Work task: Within the listing below, show every line that contains the word "size".

Recorded data:
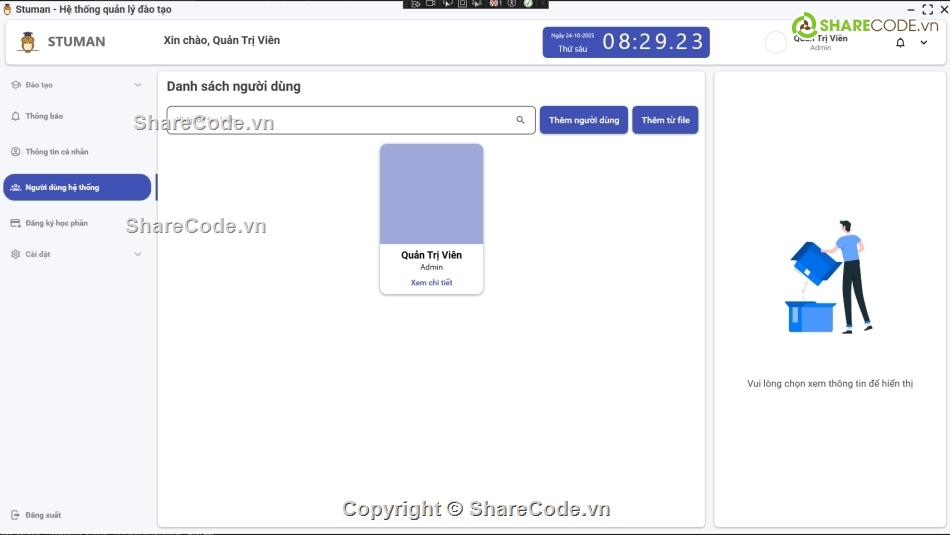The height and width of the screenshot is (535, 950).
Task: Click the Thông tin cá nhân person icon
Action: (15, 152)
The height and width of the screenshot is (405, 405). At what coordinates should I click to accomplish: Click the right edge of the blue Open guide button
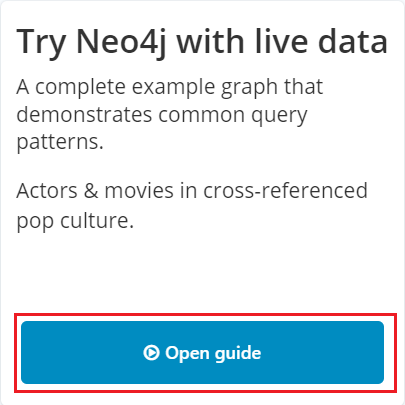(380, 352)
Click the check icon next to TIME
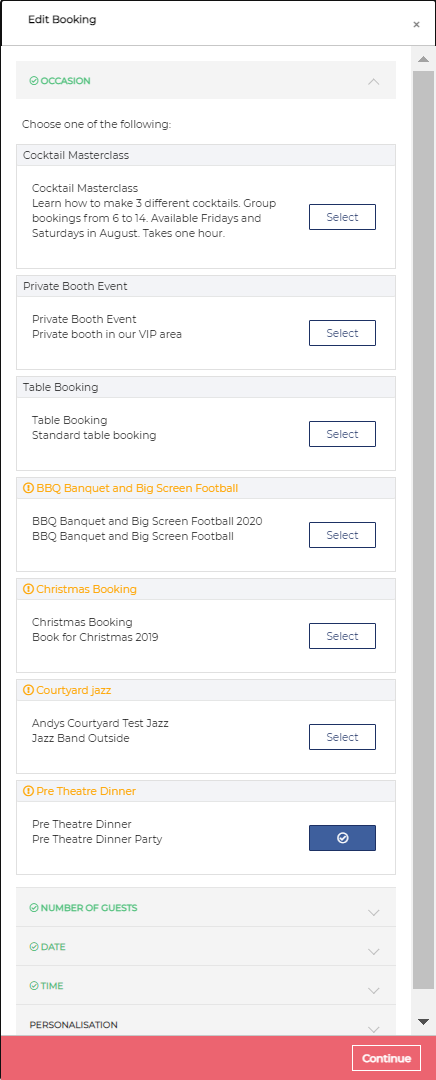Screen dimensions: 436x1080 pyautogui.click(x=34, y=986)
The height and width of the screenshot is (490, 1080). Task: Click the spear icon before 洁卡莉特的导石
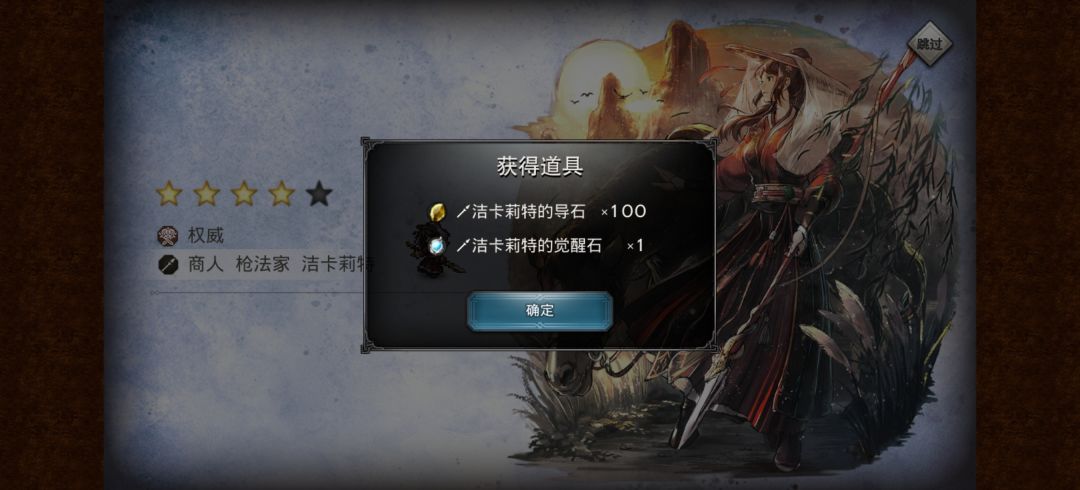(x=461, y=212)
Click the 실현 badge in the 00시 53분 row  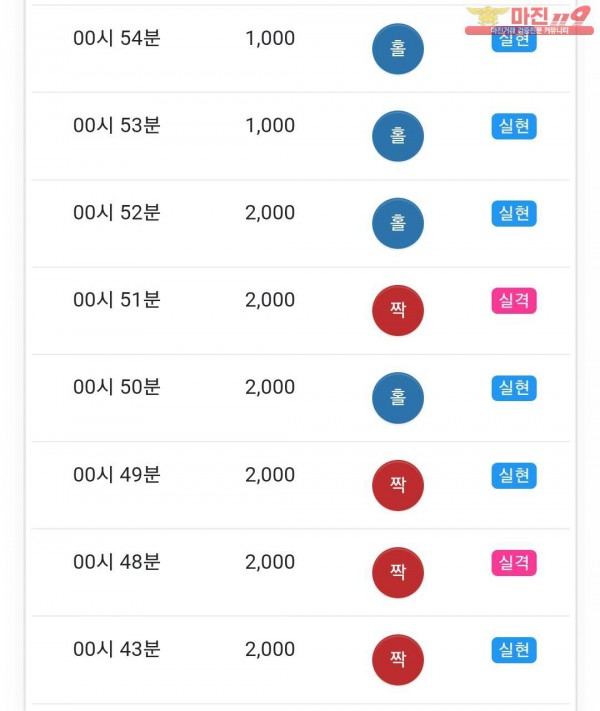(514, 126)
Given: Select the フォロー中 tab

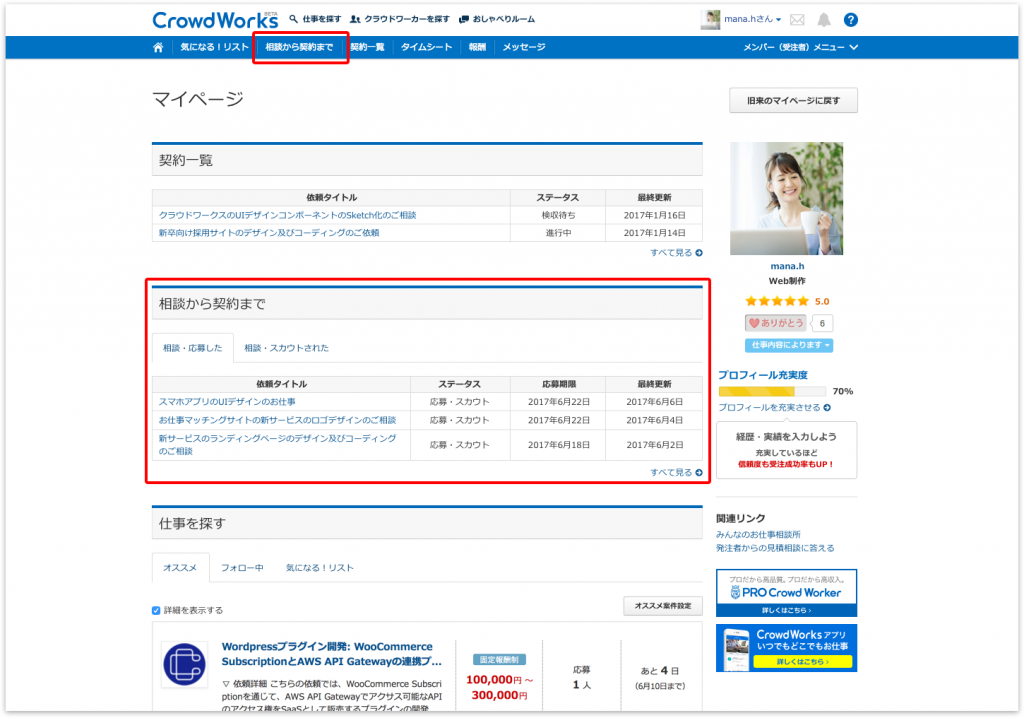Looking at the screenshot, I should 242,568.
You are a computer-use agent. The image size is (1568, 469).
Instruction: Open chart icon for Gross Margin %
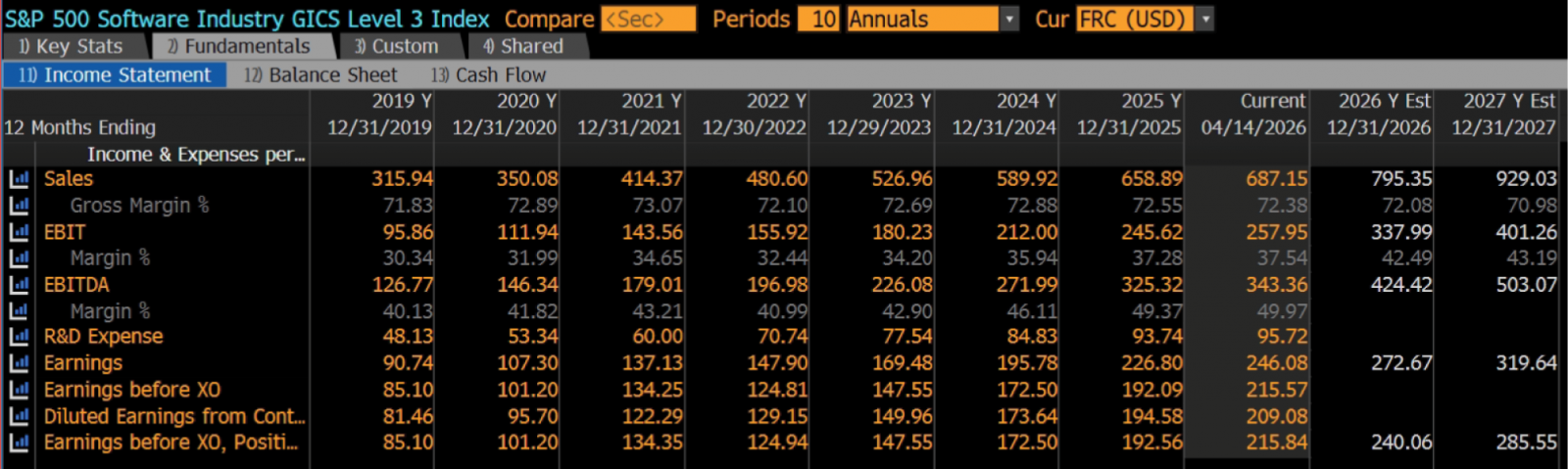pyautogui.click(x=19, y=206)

--

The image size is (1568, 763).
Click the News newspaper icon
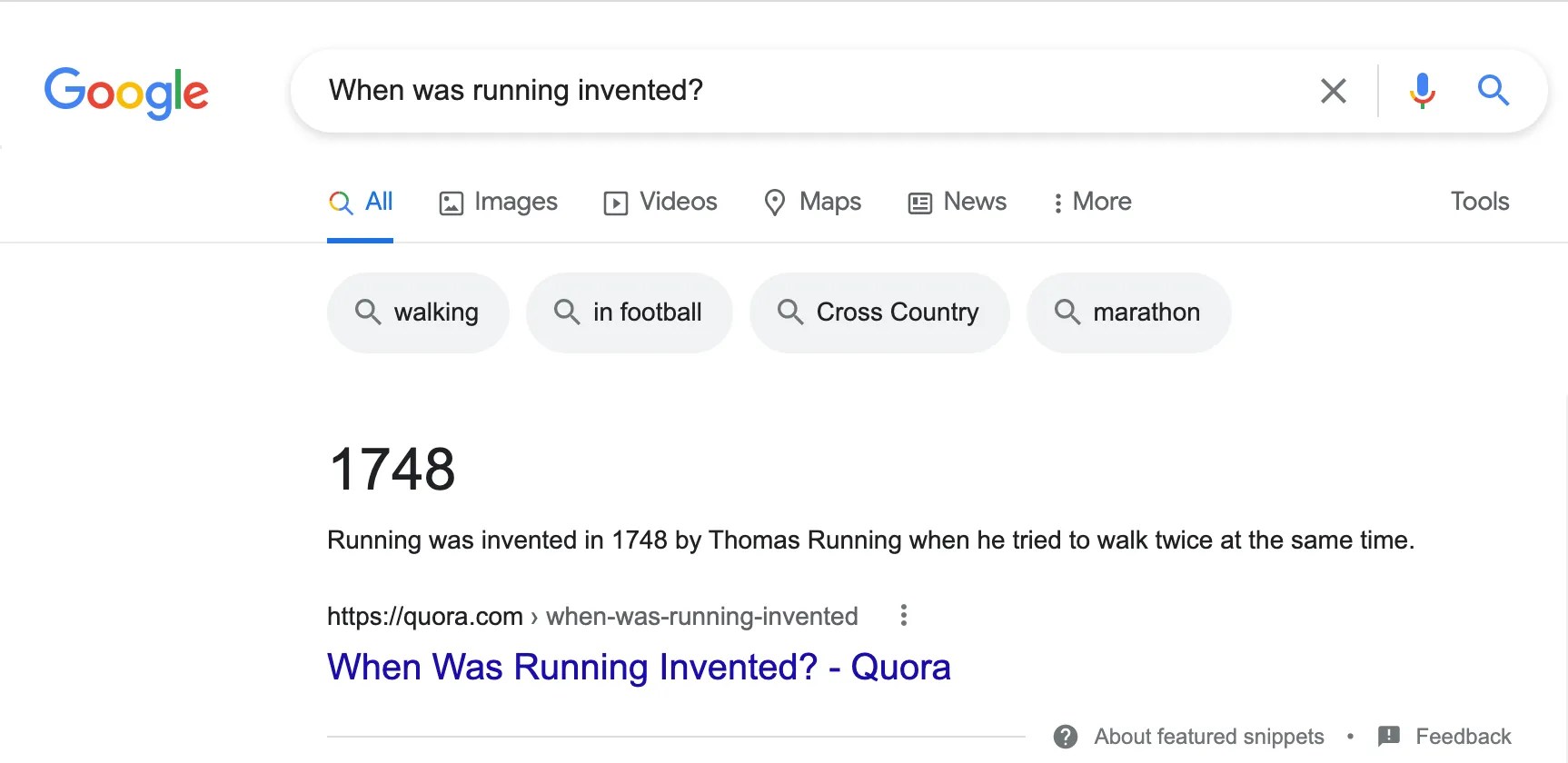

Result of the task:
You are a computer-use agent. The image size is (1568, 469).
The image size is (1568, 763).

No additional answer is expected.